Климов от имени ЦК партии потребовал рассказать правду об операциях, в которых я принимал участие, так как в прокуратуре не было письменных документов, подтверждавших устные обвинения меня в организации убийства Михоэлса, — это, видимо, смущало Климова. Он был весьма удивлен, когда я сказал, что совершенно непричастен к убийству Михоэлса, и доказал это. Ему надо было прояснить темные страницы нашей недавней истории до начала работы очередного партийного съезда, который должен был состояться в 1961 году, но мне показалось, что он проявлял и чисто человеческий интерес и сочувственно относился к моему делу.
Я не отрицал своего участия в специальных акциях, но отметил, что они рассматривались правительством как совершенно секретные боевые операции против известных врагов Советского государства и осуществлялись по приказу руководителей, и ныне находящихся у власти. Поэтому прокуроры отказались письменно зафиксировать обстоятельства каждого дела. Климов настойчиво пытался выяснить все детали — на него сильное впечатление произвело мое заявление, что в Министерстве госбезопасности существовала система отчетности по работе каждого сотрудника, имевшего отношение к токсикологической лаборатории.
Климов признал, что я не мог отдавать приказы Майрановскому или получать от него яды. Положение о лаборатории, утвержденное правительством и руководителями НКВД— МГБ Берия, Меркуловым, Абакумовым и Игнатьевым, запрещало подобные действия. Этот документ, сказал Климов, автоматически доказывает мою невиновность.
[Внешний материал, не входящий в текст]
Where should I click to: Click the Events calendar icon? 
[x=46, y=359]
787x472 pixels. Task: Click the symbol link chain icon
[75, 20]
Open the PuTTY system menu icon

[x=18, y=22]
Если бы он был в деле, мне и Эйтингону нельзя было бы предъявить такое обвинение, но он находился в недрах архивов ЦК КПСС, КГБ и в особом делопроизводстве прокуратуры.
Отчеты о ликвидациях нежелательных правительству лиц в 1946–1951 годах составлялись Огольцовым как старшим должностным лицом, выезжавшим на место их проведения, и министром госбезопасности Украины Савченко. Они хранились в специальном запечатанном пакете. После каждой операции печать вскрывали, добавляли новый отчет, написанный от руки, и вновь запечатывали пакет. На пакете стоял штамп: «Без разрешения министра не вскрывать. Огольцов».
По распоряжению Климова мне в камеру дали пишущую машинку, чтобы я напечатал ответы на все его вопросы. Они охватывали историю разведывательных операций, подробности указаний, которые давали Берия, Абакумов, Игнатьев, Круглов, Маленков и Молотов, а также мое участие в деле проведения подпольных и диверсионных акций против немцев и сбору информации по атомной бомбе. Наконец, по предложению Климова я напечатал еще одно заявление об освобождении и реабилитации. Учитывая его совет, я не упоминал имени Хрущева, однако указал, что все приказы, отдававшиеся мне, исходили от ЦК партии. Климов уверил меня, что мое освобождение неизбежно, как и восстановление в партии. Такие же обещания он дал и Эйтингону».